Interface element records
* Start *

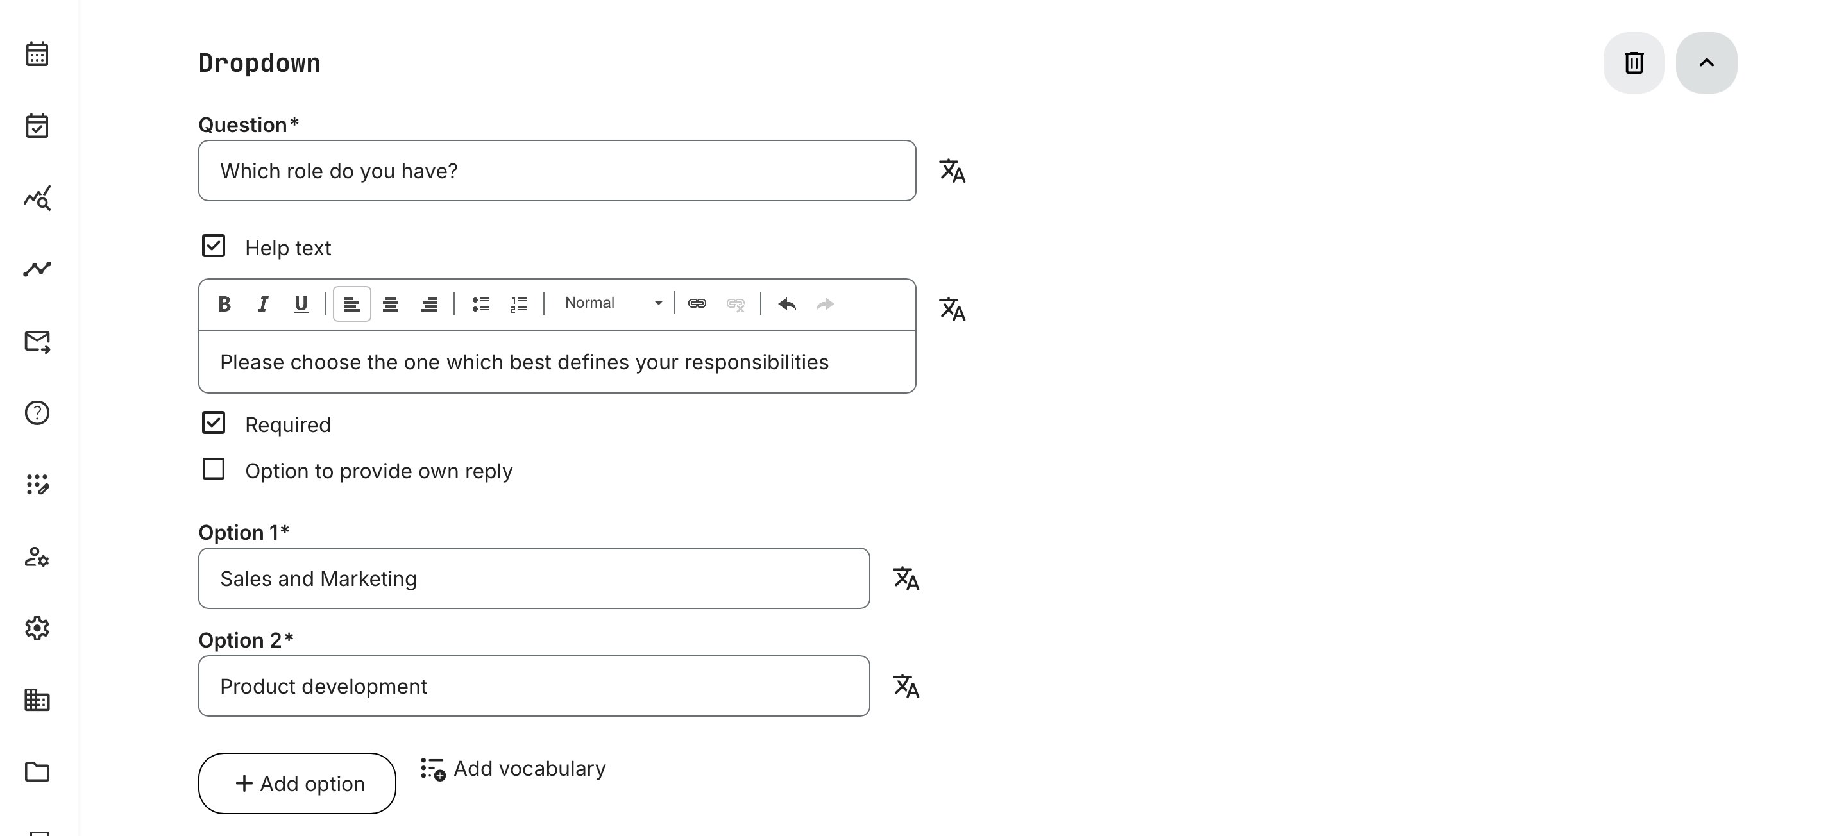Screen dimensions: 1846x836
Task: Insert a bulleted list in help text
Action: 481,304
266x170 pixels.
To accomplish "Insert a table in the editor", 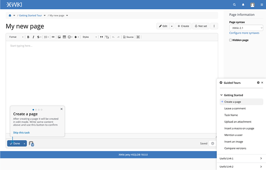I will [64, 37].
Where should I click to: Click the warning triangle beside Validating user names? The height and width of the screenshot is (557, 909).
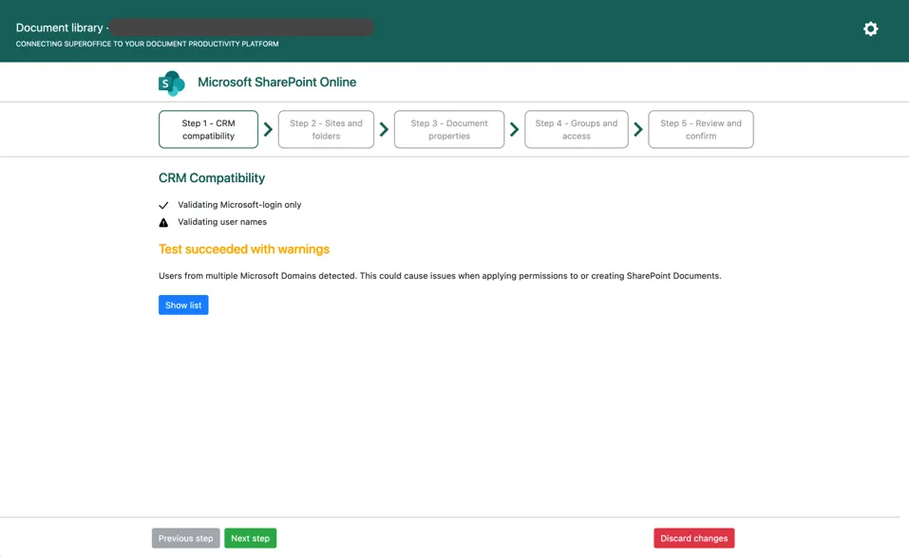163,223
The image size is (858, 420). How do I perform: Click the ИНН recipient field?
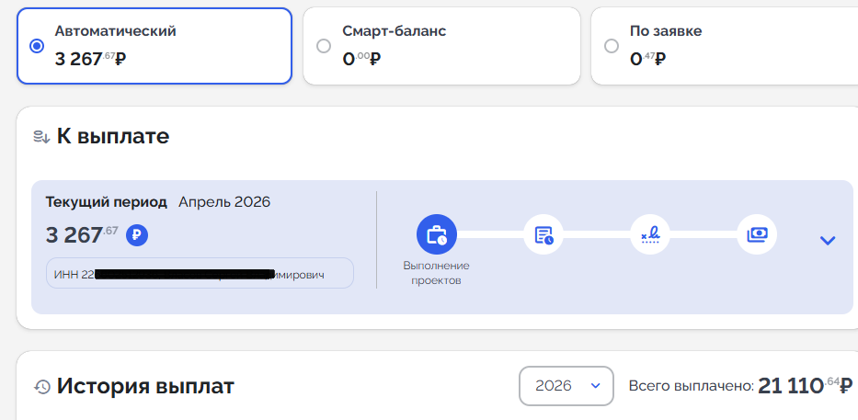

* End *

→ **Task brief**:
Can you give every line from the one containing "Where should I" through the end of the material as a JSON list of strings, one string per line, with blank lines and pictures left out?

→ **Answer for the task**:
[
  "Where should I click to: Click the warning triangle beside Validating user names? The height and width of the screenshot is (557, 909).",
  "163,223",
  "The image size is (858, 420). How do I perform: Click the ИНН recipient field?"
]